This works for a single, personal, project. Where the number of the project grows, or multiple developers share a source repository this does not work because many packages.config file will be messy, and we cannot expect everyone store nupkg in the same path. CoreXT solves the problem in this way:

  • Store all instances of NuGet.Config and Packages.config files in a central location, which is .corext/corext.config. This file lists the nupkg server locations, and list of nupkg names and versions used in the entire source repository.

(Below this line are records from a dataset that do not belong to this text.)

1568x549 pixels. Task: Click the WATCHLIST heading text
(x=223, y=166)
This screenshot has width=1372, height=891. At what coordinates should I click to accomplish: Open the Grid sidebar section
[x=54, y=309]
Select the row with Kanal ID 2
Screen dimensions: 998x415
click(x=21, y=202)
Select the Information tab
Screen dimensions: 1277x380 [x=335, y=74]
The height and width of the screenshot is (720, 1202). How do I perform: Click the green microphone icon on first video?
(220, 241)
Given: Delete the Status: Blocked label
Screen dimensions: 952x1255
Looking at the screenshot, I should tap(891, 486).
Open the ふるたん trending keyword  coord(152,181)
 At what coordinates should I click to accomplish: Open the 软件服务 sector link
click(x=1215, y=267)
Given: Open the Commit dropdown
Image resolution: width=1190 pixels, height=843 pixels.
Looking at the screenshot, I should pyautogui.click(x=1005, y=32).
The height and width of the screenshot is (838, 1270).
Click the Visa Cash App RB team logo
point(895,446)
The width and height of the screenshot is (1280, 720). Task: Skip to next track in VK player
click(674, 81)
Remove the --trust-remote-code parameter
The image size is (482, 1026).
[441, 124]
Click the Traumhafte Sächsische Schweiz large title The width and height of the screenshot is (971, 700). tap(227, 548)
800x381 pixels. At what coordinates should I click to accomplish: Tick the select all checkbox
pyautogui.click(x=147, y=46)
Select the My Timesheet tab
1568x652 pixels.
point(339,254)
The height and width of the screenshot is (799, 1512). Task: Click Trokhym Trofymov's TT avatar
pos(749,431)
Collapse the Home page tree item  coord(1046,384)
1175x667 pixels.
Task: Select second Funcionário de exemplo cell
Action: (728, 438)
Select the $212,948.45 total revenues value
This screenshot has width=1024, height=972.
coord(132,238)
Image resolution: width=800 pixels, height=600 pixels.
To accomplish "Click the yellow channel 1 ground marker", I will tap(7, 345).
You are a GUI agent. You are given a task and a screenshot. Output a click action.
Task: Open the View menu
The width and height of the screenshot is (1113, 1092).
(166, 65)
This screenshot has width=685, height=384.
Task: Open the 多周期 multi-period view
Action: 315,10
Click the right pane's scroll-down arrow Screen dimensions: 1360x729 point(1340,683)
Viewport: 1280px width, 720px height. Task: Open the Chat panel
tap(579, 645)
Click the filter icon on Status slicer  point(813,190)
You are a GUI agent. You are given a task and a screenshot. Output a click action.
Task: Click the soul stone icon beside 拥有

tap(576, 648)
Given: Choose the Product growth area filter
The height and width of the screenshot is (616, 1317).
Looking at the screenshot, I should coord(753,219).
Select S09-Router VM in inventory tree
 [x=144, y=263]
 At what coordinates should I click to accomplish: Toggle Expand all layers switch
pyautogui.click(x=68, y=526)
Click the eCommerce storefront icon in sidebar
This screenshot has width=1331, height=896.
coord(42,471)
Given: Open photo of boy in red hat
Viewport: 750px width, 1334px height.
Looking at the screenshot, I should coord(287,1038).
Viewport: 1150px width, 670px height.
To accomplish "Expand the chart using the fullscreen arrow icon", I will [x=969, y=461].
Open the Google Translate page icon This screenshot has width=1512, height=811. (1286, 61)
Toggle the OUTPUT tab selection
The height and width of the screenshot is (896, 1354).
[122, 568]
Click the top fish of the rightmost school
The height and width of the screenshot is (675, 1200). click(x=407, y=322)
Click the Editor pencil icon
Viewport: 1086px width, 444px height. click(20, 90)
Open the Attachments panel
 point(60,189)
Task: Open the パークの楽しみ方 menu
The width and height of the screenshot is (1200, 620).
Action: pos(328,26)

  • When the dev environment is initialized by running init.cmd, download all nupkgs to the directory specified by environment variable NugetMachineInstallRoot (e.g. D:\CxCache), record their locations in PROPS file which is injected into every CSPROJ. If there is a nupkg named “Microsoft.Azure.Network” version 1.2.3, the install location may be D:\CxCache\Microsoft.Foo.Bah.1.2.3, and a variable PkgMicrosoft_Azure_Network will be defined in PROPS file and point to the location on the local file system.

  • Argo program will scan all PROJ files and replace absolute/relative paths in “Reference” element with the variables defined in the PROPS file. For instance, if we add a DLL refernece with path D:\CxCache\Microsoft.Azure.Network.1.2.3\lib\net45\Abc.dll, it will replace with the value $(PkgMicrosoft_Azure_Network)\lib\net45\Abc.dll.

  • Above approach solves the most problems for regular DLL references. For running commands outsides of MSBuild, corext.config has a section to specify which nupkg paths will be defined in environment variables.

Unlike packages.config, corext.config is able to handle multiple versions. For instance, if some projects need to use version 1.2.3 some use 2.3.4 of package Microsoft.Network.Abc, then we will write the following:

<package id="Microsoft.Network.Abc" version="1.2.3" />
<package id="Microsoft.Network.Abc" version="2.3.4" />

In PROPS file the following variables will be created:

  • PkgMicrosoft_Network_Abc pointing to the highest version, i.e. 2.3.4.
  • PkgMicrosoft_Network_Abc_2 pointing to the highest version 2, i.e. 2.3.4.
  • PkgMicrosoft_Network_Abc_2_3, similarly to 2.3.4.
  • PkgMicrosoft_Network_Abc_2_3_4 to 2.3.4.
  • PkgMicrosoft_Network_Abc_1 to 1.2.3.
  • PkgMicrosoft_Network_Abc_1_2 to 1.2.3.
  • PkgMicrosoft_Network_Abc_1_2_3 to 1.2.3.

If a project wants to references the highest version always, it will use PkgMicrosoft_Network_Abc. If the project wants to lock on version 1 instead, it will use PkgMicrosoft_Network_Abc_1 instead.

With the above basic principle in mind, now let us address a few questions.

Q: What’s the need for packages.config in CoreXT?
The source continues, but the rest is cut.